Когда, почувствовав потребность вздохнуть, он вынырнул на поверхность и с бота его спросили, что он видел в глуби, Гарри ответил:

— Ужас…

Может быть, Гарри Пальман оказался неспособным вынести новый мир? Столкновение с неизвестным далось ему слишком трудно? Дважды пришлось Гарри Пальману спасаться бегством от акул под защиту электроробота; сородичи-дельфины чувствовали в нем что-то несвойственное, отвергали его, угрожая зубами; невидимая морская мелочь рвала ему плавники, заставляла метаться и выпрыгивать из воды.

— Мистер Баттли, — просил он, когда его возвращали в спокойный вольер, — я не могу этого вынести.

— Терпение, Гарри, — отвечал шеф. — Привыкайте.

— Я хотел бы прекратить опыты, — настаивал Гарри. — Это мне не под силу.

— Впереди еще главное.

— Что главное, мистер Баттли?

— На это свой день, Гарри, и свой час.

— Но я не могу!

— Привыкнете.

— Мистер Баттли…

— Контракт, Гарри. Вы же согласились, — напоминал Баттли.

Это смиряло подопытного.

— Дайте мне отдохнуть, — просил он.

— Не забывайте, что времени у нас месяц. Испытания впереди.

— Что впереди?..

Шеф пожимал плечами. Похоже, он не знал, какие испытания будут, или ожидал на этот счет указаний от руководства института.

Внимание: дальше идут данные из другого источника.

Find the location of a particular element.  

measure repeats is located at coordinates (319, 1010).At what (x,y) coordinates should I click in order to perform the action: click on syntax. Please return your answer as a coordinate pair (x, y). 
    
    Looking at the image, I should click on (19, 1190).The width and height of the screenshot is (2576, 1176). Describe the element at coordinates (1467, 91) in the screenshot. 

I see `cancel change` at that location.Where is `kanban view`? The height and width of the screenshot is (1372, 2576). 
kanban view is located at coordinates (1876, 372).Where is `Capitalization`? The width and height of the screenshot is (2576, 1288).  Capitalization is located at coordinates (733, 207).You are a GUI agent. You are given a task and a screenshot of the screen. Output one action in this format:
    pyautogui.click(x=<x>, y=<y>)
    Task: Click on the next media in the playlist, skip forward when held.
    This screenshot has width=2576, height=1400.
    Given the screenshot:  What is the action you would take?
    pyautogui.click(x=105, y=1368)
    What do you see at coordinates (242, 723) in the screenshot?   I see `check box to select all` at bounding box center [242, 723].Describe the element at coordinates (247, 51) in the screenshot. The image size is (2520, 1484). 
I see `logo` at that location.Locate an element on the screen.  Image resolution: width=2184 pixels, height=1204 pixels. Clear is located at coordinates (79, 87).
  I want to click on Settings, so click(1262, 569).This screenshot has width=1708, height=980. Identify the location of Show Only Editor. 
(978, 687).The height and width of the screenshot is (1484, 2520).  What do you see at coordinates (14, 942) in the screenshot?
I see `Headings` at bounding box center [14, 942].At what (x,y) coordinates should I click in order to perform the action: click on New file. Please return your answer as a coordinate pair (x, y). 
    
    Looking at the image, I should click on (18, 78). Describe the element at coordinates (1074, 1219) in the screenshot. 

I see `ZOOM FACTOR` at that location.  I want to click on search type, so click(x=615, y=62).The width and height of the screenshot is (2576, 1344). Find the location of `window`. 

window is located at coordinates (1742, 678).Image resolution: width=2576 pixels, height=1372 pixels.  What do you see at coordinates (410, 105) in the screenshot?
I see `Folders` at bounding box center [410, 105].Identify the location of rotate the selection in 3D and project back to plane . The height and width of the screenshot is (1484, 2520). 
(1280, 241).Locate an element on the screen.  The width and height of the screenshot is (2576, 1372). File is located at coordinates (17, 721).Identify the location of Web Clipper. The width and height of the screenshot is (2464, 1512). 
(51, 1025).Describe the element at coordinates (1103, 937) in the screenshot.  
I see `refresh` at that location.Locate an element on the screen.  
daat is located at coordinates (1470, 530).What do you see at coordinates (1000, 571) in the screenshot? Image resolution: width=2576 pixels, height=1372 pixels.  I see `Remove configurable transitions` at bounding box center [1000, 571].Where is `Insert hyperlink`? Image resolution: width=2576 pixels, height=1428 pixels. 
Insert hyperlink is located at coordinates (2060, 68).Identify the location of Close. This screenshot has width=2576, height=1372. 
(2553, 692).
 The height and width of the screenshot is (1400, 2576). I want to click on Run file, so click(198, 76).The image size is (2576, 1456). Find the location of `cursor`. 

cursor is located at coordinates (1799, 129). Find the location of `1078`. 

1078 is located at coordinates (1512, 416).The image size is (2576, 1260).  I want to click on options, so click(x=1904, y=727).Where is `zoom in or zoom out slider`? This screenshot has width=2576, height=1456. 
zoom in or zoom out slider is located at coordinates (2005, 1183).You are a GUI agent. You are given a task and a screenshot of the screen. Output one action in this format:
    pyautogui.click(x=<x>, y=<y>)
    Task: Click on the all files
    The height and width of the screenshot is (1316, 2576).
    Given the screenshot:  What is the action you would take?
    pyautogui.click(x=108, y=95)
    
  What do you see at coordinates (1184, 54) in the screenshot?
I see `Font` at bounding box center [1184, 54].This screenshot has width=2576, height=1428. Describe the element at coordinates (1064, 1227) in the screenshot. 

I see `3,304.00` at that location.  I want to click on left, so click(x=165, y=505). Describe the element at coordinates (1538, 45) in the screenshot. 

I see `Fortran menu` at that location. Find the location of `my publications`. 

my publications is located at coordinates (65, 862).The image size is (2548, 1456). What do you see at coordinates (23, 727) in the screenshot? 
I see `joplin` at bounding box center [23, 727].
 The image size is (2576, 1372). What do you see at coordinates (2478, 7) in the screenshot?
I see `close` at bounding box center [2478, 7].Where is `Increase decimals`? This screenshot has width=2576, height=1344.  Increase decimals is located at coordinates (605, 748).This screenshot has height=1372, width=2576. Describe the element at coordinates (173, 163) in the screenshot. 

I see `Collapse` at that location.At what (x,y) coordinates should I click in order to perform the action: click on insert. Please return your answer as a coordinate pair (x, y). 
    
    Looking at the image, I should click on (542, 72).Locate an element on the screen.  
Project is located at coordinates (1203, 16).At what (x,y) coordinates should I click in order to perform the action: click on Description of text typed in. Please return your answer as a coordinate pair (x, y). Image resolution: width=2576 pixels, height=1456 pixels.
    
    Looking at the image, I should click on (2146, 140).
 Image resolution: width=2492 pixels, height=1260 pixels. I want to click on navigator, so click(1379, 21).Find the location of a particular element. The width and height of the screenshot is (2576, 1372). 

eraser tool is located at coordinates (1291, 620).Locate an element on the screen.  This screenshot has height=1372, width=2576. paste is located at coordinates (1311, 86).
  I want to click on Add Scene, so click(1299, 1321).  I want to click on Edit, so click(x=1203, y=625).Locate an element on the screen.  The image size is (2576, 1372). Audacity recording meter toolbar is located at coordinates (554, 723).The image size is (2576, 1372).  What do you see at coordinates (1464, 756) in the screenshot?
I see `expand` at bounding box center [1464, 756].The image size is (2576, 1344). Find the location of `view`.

В конце концов успех опыта был успехом не одного только Баттли. Выше него стоял ученый совет, еще выше — дирекция, связанная с государственным аппаратом. Достижения института становились достижениями государства. И чем значительнее были достижения, чем больше возможностей они предоставляли, тем крепче брало государство эти достижения в руки. Баттли, Глен Эмин, Гарри?.. В большом деле они безличны и безразличны. Важен результат их работы, а государство пользовалось результатом как ему было угодно.